Rewrite the lines from the one with "This screenshot has width=375, height=438." to the one with "will (x=64, y=240).", changing "house icon" to "home icon" and leaving the rest as it is.

**Records for the task:**
[START]
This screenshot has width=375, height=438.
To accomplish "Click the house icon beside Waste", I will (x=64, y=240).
[END]
[START]
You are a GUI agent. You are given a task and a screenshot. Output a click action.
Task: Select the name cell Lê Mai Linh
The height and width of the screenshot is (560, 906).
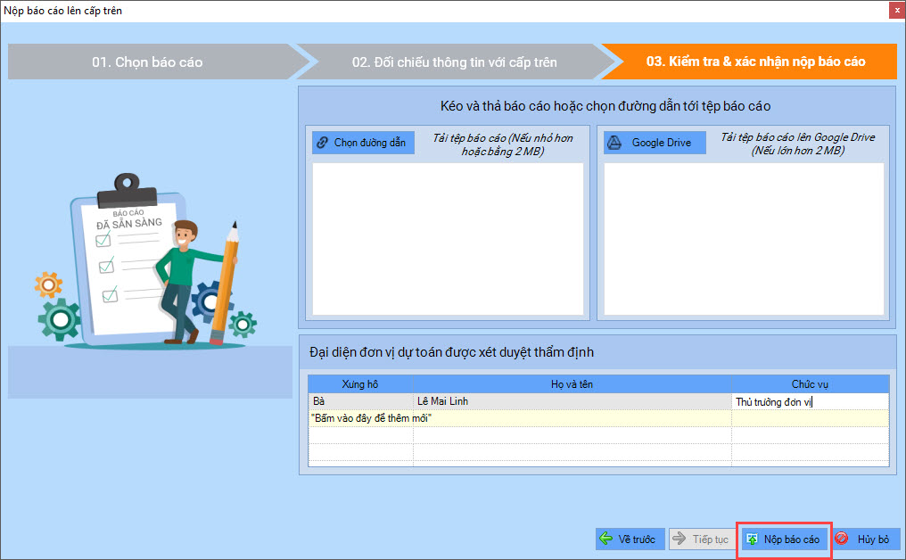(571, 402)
[END]
**Written solution:**
This screenshot has width=375, height=438.
To accomplish "Click the home icon beside Waste", I will (x=64, y=240).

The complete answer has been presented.